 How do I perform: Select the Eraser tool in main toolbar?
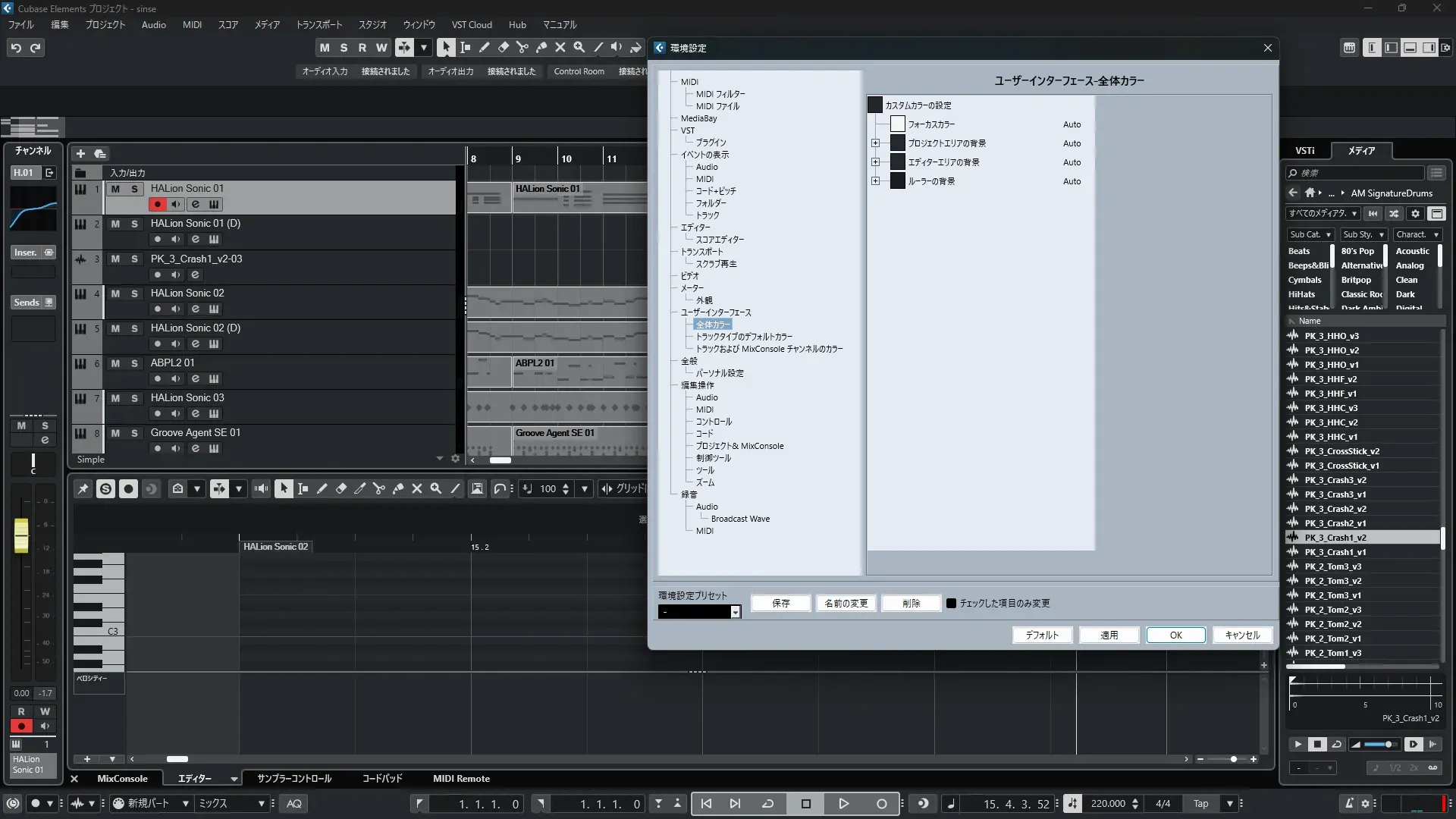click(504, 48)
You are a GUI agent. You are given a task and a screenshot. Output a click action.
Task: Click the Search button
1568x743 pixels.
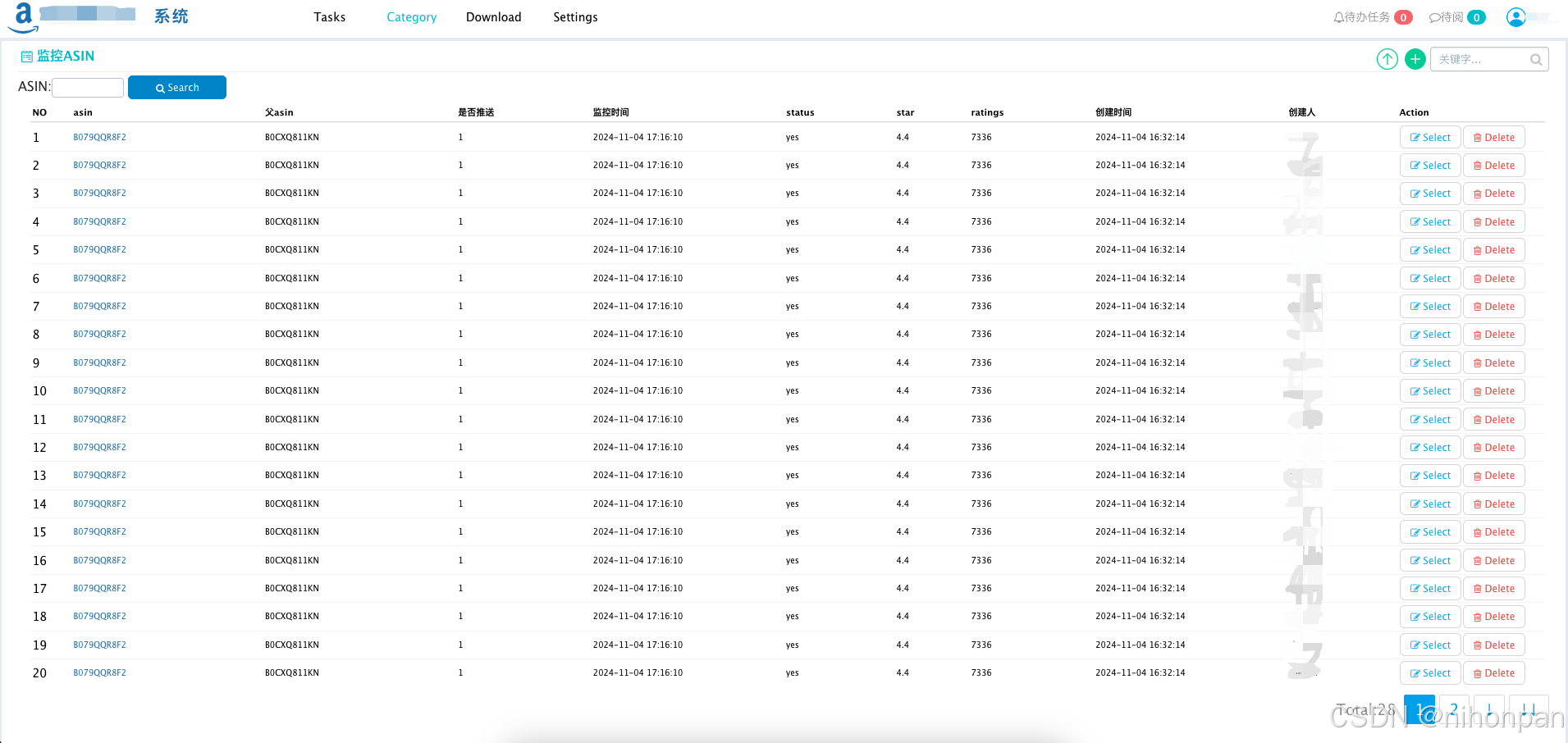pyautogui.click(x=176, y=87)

===============

- HOW TO COMPLETE THIS TASK -
Please retype the data exactly as it appears, but without any of its pictures.

- ANSWER SECTION -
 How do I perform: Select the Eraser tool in main toolbar?
click(504, 48)
You are a GUI agent. You are given a task and a screenshot. Output a click action.
Task: Click the Search button
1568x743 pixels.
pyautogui.click(x=176, y=87)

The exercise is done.